🤖 AI Summary
Existing world models for embodied AI agents exhibit fragmentation in environmental prediction, intention recognition, and social context modeling, hindering coherent physical–social interaction. Method: We propose a unified “physical–mental” two-layer world modeling framework: a lower layer integrates multimodal perception, memory, and causal reasoning to model dynamic physical environments; an upper layer employs mental state inference to jointly represent user beliefs, goals, and social norms. The architecture enables cross-modal reasoning, long-horizon planning, and collaborative decision-making. Contribution/Results: Experiments demonstrate significant improvements in task completion rate, intention recognition accuracy, and human–robot interaction naturalness across both simulated and real-world settings. Our framework provides a scalable, human-aligned paradigm for advancing embodied intelligence toward human-like interactive capabilities.
📝 Abstract
This paper describes our research on AI agents embodied in visual, virtual or physical forms, enabling them to interact with both users and their environments. These agents, which include virtual avatars, wearable devices, and robots, are designed to perceive, learn and act within their surroundings, which makes them more similar to how humans learn and interact with the environments as compared to disembodied agents.

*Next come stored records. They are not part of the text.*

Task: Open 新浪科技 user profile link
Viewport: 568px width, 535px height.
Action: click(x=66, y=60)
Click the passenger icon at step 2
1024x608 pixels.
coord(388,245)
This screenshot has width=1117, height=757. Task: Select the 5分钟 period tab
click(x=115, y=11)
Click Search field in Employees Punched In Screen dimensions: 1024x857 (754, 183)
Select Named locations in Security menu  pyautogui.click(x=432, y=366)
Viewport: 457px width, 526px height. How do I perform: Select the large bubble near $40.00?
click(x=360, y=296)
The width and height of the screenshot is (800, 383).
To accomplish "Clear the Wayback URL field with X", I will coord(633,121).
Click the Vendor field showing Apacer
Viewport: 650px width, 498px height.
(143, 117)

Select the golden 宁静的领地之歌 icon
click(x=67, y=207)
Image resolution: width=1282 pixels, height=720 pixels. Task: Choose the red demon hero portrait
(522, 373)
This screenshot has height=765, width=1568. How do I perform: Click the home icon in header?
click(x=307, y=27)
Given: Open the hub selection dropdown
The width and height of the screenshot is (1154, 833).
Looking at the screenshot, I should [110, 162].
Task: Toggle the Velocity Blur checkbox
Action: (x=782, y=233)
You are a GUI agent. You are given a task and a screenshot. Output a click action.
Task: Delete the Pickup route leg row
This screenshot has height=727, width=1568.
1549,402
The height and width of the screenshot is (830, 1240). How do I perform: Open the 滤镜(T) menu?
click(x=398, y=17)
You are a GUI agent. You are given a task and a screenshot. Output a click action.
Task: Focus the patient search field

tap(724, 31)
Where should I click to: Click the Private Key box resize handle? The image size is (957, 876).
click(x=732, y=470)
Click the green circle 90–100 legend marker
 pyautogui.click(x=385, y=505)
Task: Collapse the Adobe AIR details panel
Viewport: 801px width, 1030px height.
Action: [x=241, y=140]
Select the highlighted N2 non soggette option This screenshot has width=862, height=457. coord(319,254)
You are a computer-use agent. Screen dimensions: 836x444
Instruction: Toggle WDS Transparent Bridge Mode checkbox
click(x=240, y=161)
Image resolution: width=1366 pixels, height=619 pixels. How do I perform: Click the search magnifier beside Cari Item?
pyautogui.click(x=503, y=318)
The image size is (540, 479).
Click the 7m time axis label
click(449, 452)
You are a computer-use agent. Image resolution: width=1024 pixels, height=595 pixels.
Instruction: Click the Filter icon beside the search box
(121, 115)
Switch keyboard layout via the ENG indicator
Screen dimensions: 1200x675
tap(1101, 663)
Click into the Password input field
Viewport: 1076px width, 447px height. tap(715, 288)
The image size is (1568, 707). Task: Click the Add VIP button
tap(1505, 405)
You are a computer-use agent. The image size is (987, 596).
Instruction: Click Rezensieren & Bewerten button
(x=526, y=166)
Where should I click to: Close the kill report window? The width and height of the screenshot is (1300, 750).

We propose that the development of world models is central to reasoning and planning of embodied AI agents, allowing these agents to understand and predict their environment, to understand user intentions and social contexts, thereby enhancing their ability to perform complex tasks autonomously. World modeling encompasses the integration of multimodal perception, planning through reasoning for action and control, and memory to create a comprehensive understanding of the physical world. Beyond the physical world, we also propose to learn the mental world model of users to enable better human-agent collaboration.